Single Molecule Transistor based Nanopore for the detection of Nicotine

TL;DR

This paper proposes a novel nanopore-based detection method using a Single Molecular Transistor to identify Nicotine molecules electronically, offering a potential alternative to traditional chemical chromatography techniques.

Contribution

The study introduces a unique SMT nanopore approach that detects Nicotine via charge stability diagrams, enabling identification of molecular orientation and position electronically.

Findings

Charge stability diagrams can detect Nicotine presence.

Molecular orientation affects the charge stability regions.
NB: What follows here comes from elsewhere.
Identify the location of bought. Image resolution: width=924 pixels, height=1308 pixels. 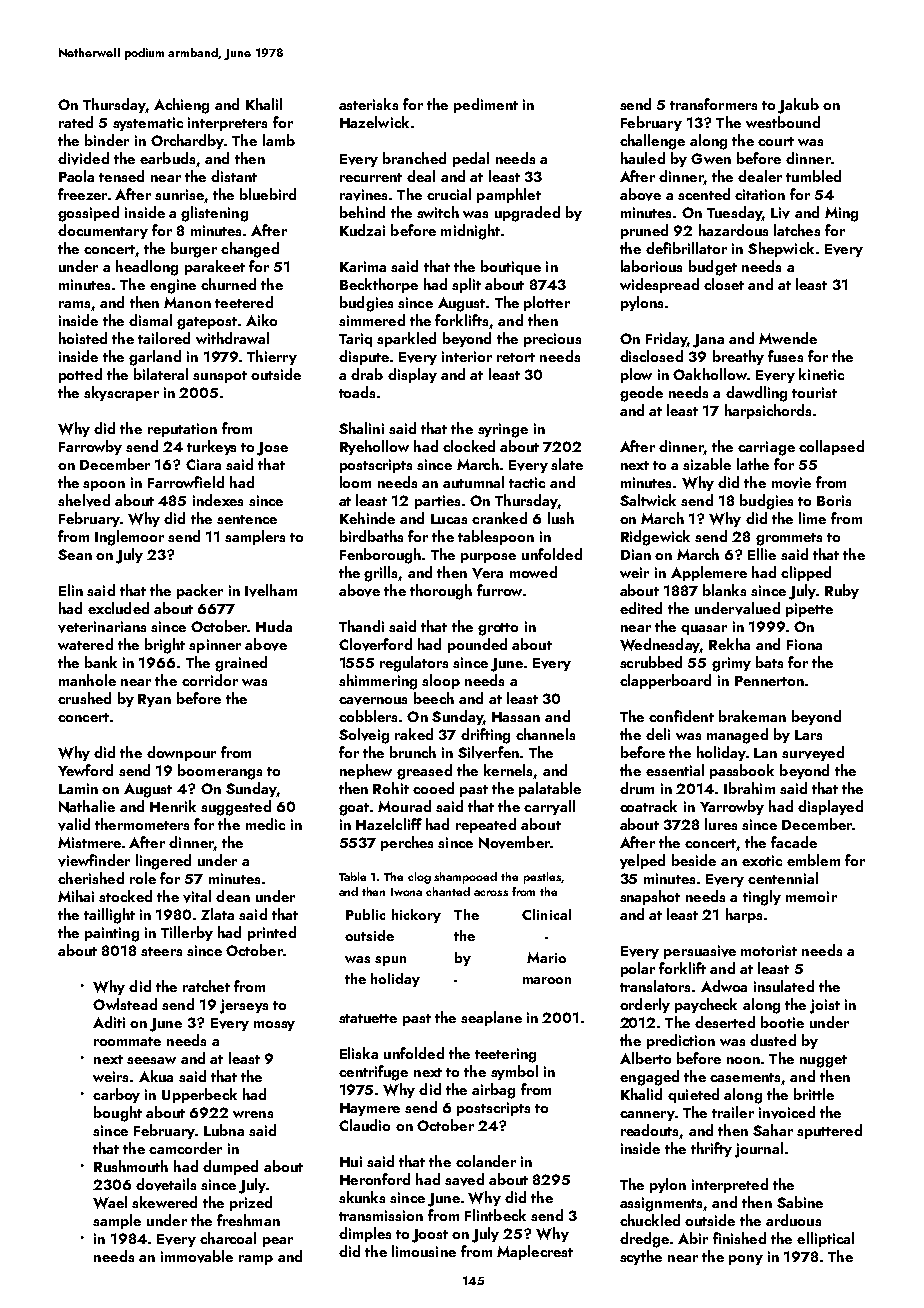
(118, 1114).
Method offers a non-chemical detection alternative.

Abstract

A nanopore based detection methodology was proposed and investigated for the detection of Nicotine. This technique uses a Single Molecular Transistor (SMT) working as a nanopore operational in the Coulomb Blockade regime. When the Nicotine molecule is pulled through the nanopore area surrounded by the Source(S), Drain(D) and Gate electrodes, the charge stability diagram can detect the presence of the molecule and is unique for a specific molecular structure. Due to the weak coupling between the different electrodes which is set by the nanopore size, the molecular energy states stay almost unaffected by the electrostatic environment that can be realised from the charge stability diagram. Identification of different orientation and position of the Nicotine molecule within the nanopore area can be made from specific regions of overlap between different charge states on the stability diagram that could be used as an electronic fingerprint for detection. This method could be advantageous and useful to detect the presence of Nicotine in smoke which is usually performed using chemical chromatography techniques.